The witness, testifying under the pseudonym Mahammad Hazeem, said that when he told Osadzinski he had to be careful, Osadzinski allegedly replied that he “will study”.
“Do you mean study for school?” Hazeem responded in the chat, which was shown to jurors on a large screen in the courtroom of US District Judge Robert Gettleman.
Osadzinski reportedly replied: “For jihad”, followed by an emoji heart and a symbol associated with the terrorist group Islamic State.
Osadzinski also spoke in their conversation of plans for a potential attack in the United States, according to Hazeem’s testimony.

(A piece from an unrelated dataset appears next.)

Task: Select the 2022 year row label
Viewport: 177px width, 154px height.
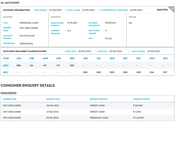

At one point, Hazeem said he warned Osadzinski to choose his targets carefully so as not to hurt innocent Muslims. Osadzinski replied that it was better to target the government.
Osadzinski also wrote that targeting citizens “can be risky” unless they commit blatant sins in public, such as during an “LGBT parade” while drinking in bars and nightclubs, according to the testimony.
In cross-examination, Hazeem admitted that his alert level was low because Osadzinski did not appear to have any concrete plans. In fact, after Osadzinski first posted something about jihad, Hazeem waited 23 days to contact him.
Osadzinski has also made statements showing his apparent naivety. At one point, after Hazeem asked him if he had access to a gun, he replied that he was not old enough to buy one legally. Defense attorney Joshua Herman asked how this could be taken seriously, given the prevalence of guns in Chicago.
“Does that sound like an excuse?” Herman asked.
“It’s possible,” Hazeem replied.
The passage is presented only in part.